- What is needed:
Write out the entries verbatim and leave the images out of the copy.

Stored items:
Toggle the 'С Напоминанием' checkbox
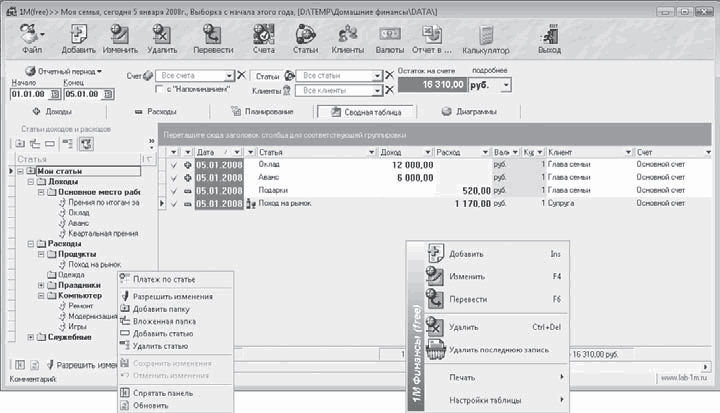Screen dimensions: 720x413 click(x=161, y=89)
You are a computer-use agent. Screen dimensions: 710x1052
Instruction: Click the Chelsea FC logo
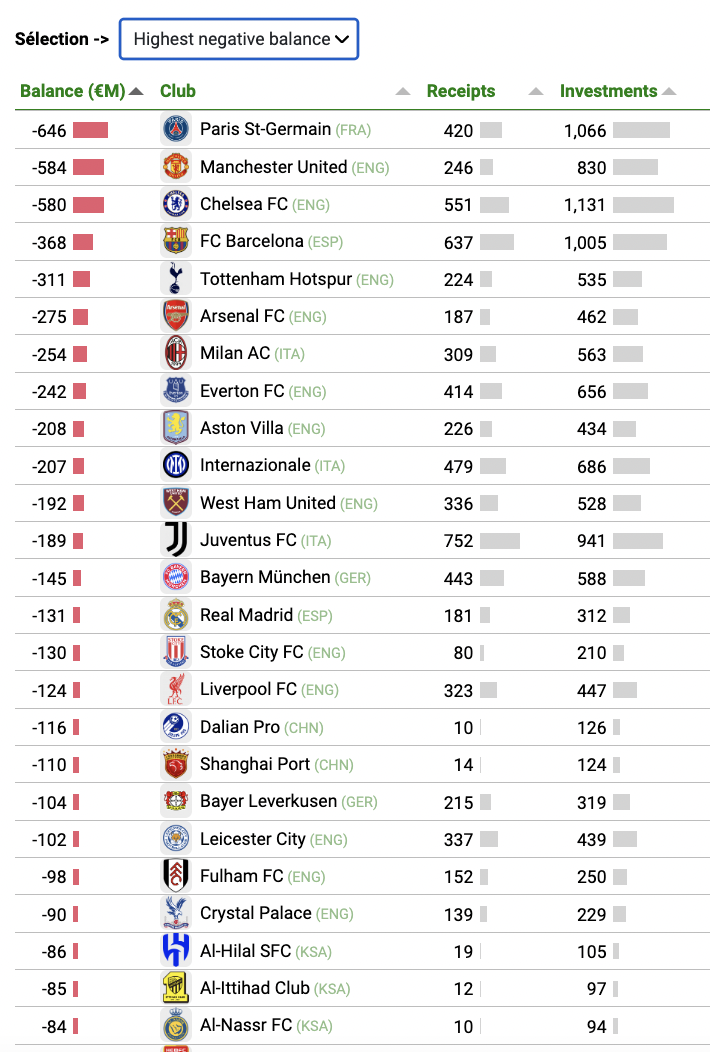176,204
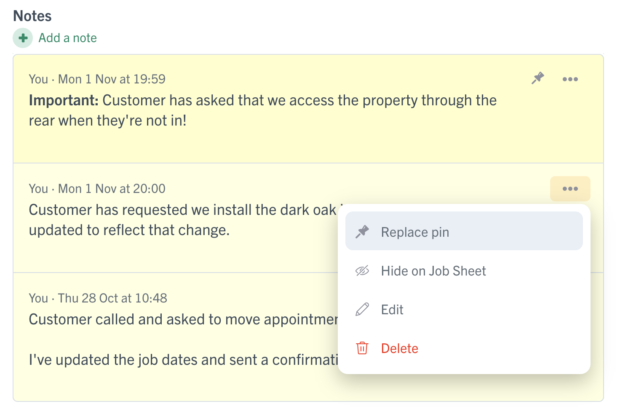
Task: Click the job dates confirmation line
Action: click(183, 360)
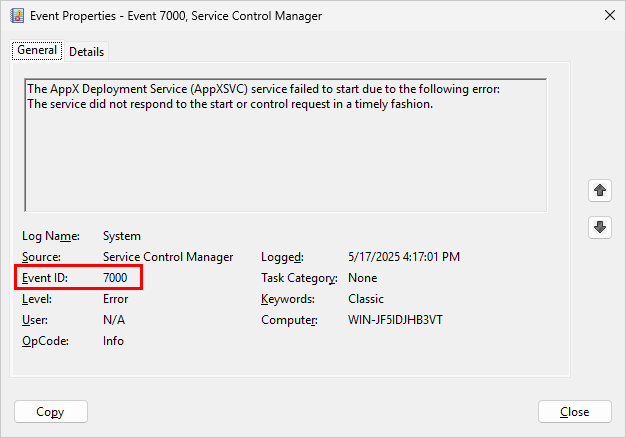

- Solution to this problem:
Toggle the 'С Напоминанием' checkbox
Screen dimensions: 720x413 click(x=161, y=89)
You are a computer-use agent. Screen dimensions: 710x1052
Instruction: Click the Chelsea FC logo
176,204
Task: Click the job dates confirmation line
Action: click(183, 360)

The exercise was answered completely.